Several knowledge graphs in this information network are still proprietary, and use by universities or researchers is usually prohibitively expensive. As a result of this situation, various professionals from academia, government, and industry have invented the term “open knowledge network” to describe an open-source infrastructure that connects cross-domain data from relevant entities. An open knowledge graph containing all world knowledge expressed as entities and relationships is the goal of such a project. The National Science Foundation in the United States has proposed the open knowledge network as one of the ten major ideas, and it is intended to drive the curation of reliable knowledge graphs/networks.

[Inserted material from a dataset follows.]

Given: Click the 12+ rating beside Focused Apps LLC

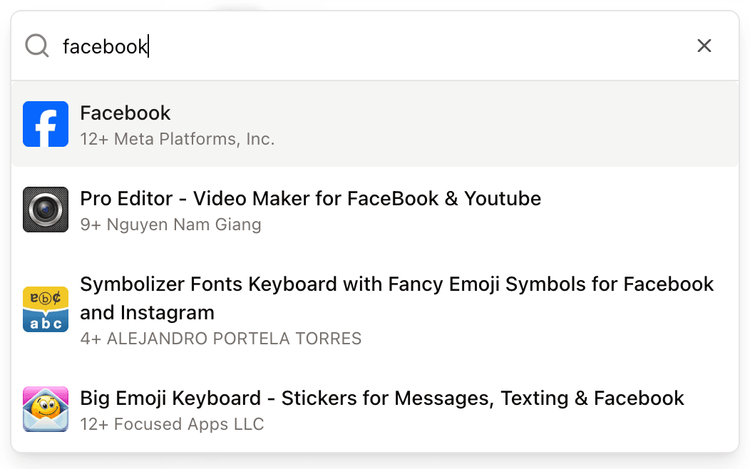Looking at the screenshot, I should click(94, 424).

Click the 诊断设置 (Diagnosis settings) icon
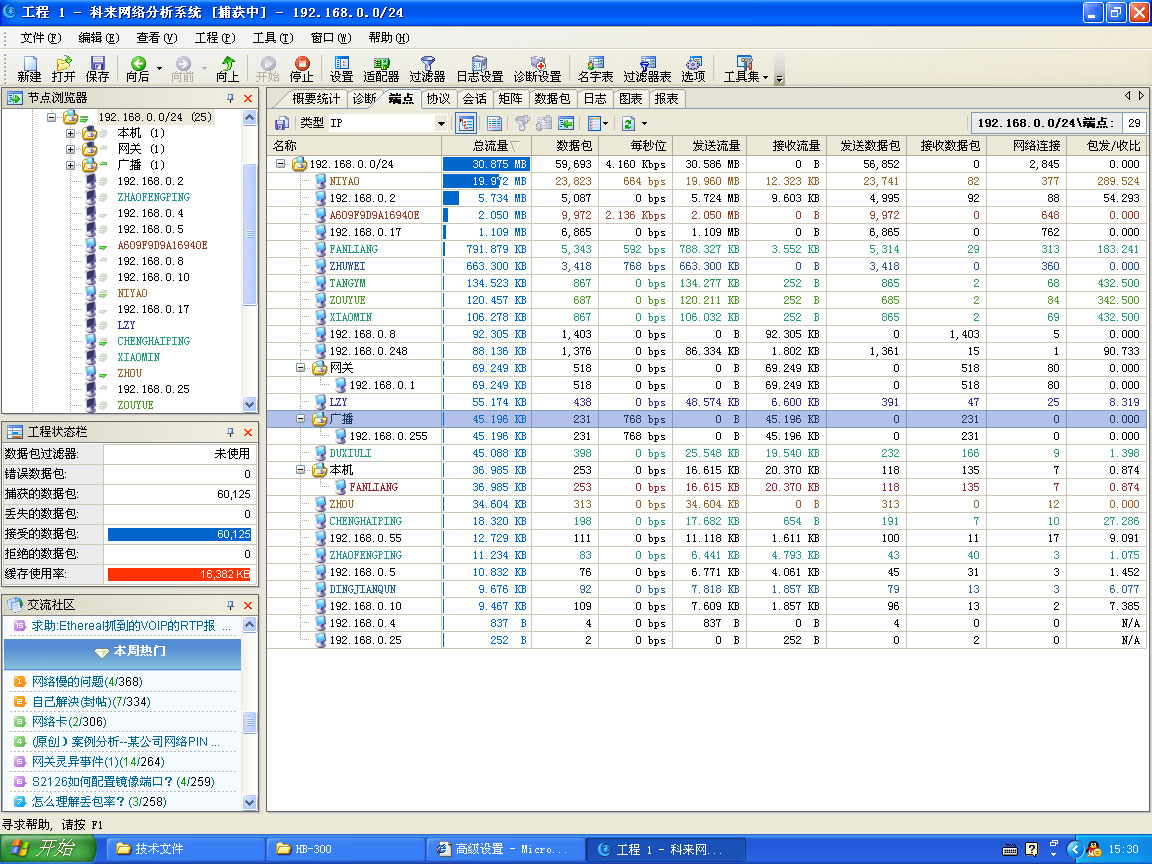[537, 68]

Lack of technological skills is a problem.
Graph database tools and services offer a real-time, definitive picture of massive data volumes. Integration of solutions gives decision-makers with a bigger picture and actionable information to improve the overall performance of the systems. Depending on the level and nature of the investigation, graph database systems can be configured to allow integration with tools and services. Today’s business and user needs necessitate applications that connect an increasing amount of the world’s data, as well as high levels of performance and data consistency. Graph database engines necessitate a unique approach to application development, as well as a unique storage architecture and query tools. Large corporations and small businesses alike demand expert services to tailor a product’s functionality to match the needs of the consumer. Because the graph database concept is still in its early stages, skilled labour is scarce, which can hinder market expansion. To properly use the insights gained from massive data volumes, companies should invest heavily in training and certifications for their personnel. Furthermore, as retail firms grow in size, the necessity to integrate data from diverse industry verticals across geographic regions becomes more critical. End customers may be unable to embrace graph database software and related services due to knowledge limits and a lack of workforce skills.
During the projected period, the software segment is expected to account for a greater market share.
Software and services have been separated from the component segment. During the projected period, the software segment is expected to account for a greater market share. Data collected by IoT devices, sensors, clickstreams, and social media platforms can be analysed with software. They present data in the form of interactive dashboards. However, services linked with such software are an important component of the business, ensuring that graph database systems are used effectively.
During the projection period, North America will account for the greatest market share.
In the graph database market, North America is predicted to hold the greatest share. The rising technological improvements in the region are key factors encouraging the growth of the graph database market in North America. Market growth is likely to be aided by the growing number of graph database players around the globe.